# CONSEGNA
Spiega perché, secondo il brano sul rapporto tra studio e lavoro, per i ragazzi della scuola media la fatica dello studio diventa accettabile. Rispondi in una, due o tre frasi.

# BRANO PROPOSTO
Quello che si fa a scuola è un lavoro, quando ha il volto di chi si applica e si spende per uno scopo, traendone soddisfazione. Nella scuola media lo si esperimenta divenendo sempre più consapevoli di sé e della realtà mediante la conoscenza, per esempio, in un percorso di orientamento.
Una riflessione sul rapporto tra studio e lavoro è scaturita quest’anno, nella nostra scuola media, dal percorso sull’orientamento. Ci siamo chiesti se lungo il cammino di questi tre anni si mantenga vivo nei ragazzi il desiderio di conoscere e di imparare, perché questa ci sembra una premessa fondamentale, e comprendiamo che ciò è possibile solo attraverso la testimonianza di insegnanti appassionati alla realtà, che sappiano accompagnare i propri alunni (guidandoli attraverso passi ben precisi, ma stimando il loro pensiero e valorizzando i loro tentativi) in un percorso di conoscenza e di scoperta che li coinvolga integralmente. Possiamo allora affermare che ciò che si fa a scuola è un lavoro, ha la dignità del lavoro, se implica l’impegnarsi e lo spendersi per uno scopo, traendone soddisfazione, per crescere e divenire sempre più consapevoli di sé e della realtà.
Risorse per un lavoro ben fatto
Nella scuola media, proprio attraverso l’impegno e la serietà di un “lavoro ben fatto”, dentro una proposta significativa, il cui orizzonte di senso rende accettabile la fatica, i ragazzi acquisiscono un metodo. Imparano, ad esempio, a organizzare il loro tempo in modo più consapevole, iniziando ad affrontare testi di complessità crescente, che sviluppano il loro cuore e la loro ragione, vivono l’ora di lezione in modo sempre più partecipe, attento, critico. Ma la percezione che lo studio è un lavoro, che ha un significato e un’utilità per il soggetto, passa anche attraverso una pratica “sana” della valutazione, che sappia dar valore al talento di ciascuno, indichi i passi fatti e quelli da fare, favorisca l’autovalutazione.

# MATERIALE DI PARTENZA

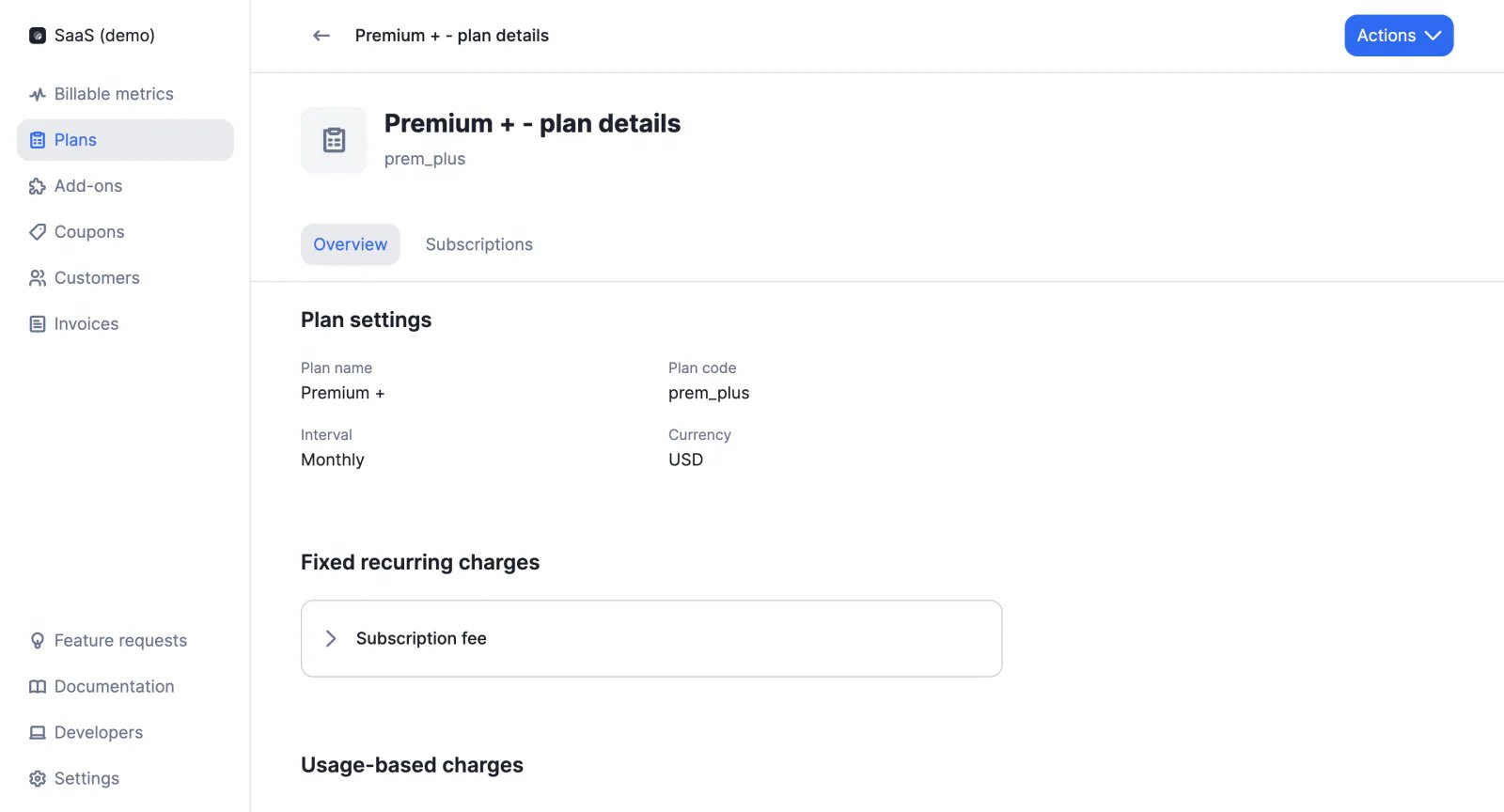The width and height of the screenshot is (1504, 812).
Task: Click the plan clipboard icon tile
Action: tap(334, 140)

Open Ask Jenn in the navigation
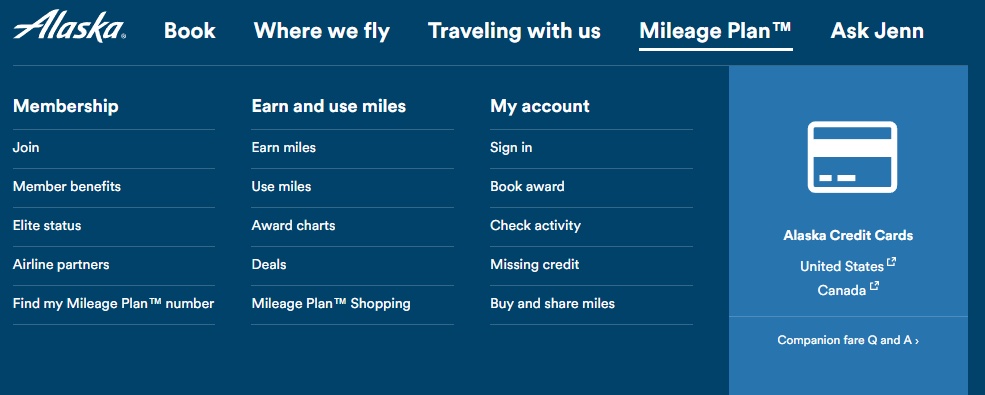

# RISPOSTA
La fatica diventa accettabile perché il "lavoro ben fatto" si svolge dentro una proposta significativa. L'orizzonte di senso di questa proposta rende accettabile la fatica.